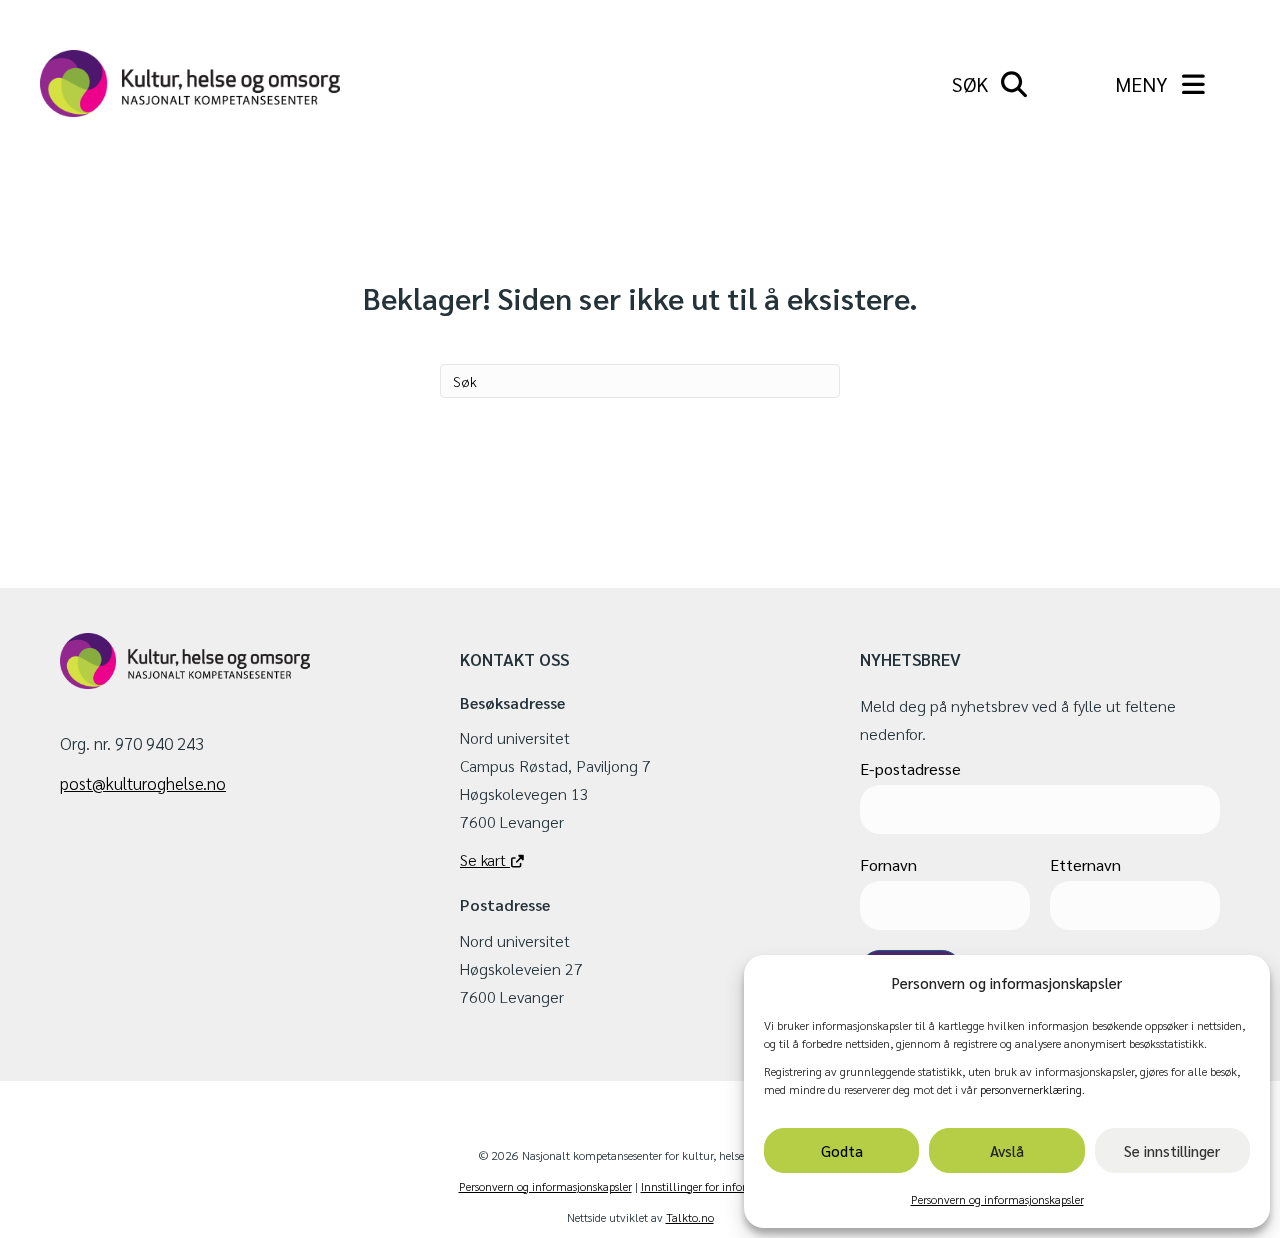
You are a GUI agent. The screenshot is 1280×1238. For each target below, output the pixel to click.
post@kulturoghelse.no (143, 783)
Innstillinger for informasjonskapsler (731, 1186)
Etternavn (1085, 864)
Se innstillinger (1172, 1150)
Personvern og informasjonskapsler (997, 1199)
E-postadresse (910, 768)
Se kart (485, 859)
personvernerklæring (1031, 1089)
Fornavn (888, 864)
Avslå (1007, 1150)
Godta (842, 1150)
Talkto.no (690, 1217)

┄┄┄┄┄┄

• Task instructions
Exactly as they appear, output the line holding "Se kart (485, 859)" and all lines after it through the end of the listing above, and only those.

• Worked solution
Se kart (485, 859)
personvernerklæring (1031, 1089)
Fornavn (888, 864)
Avslå (1007, 1150)
Godta (842, 1150)
Talkto.no (690, 1217)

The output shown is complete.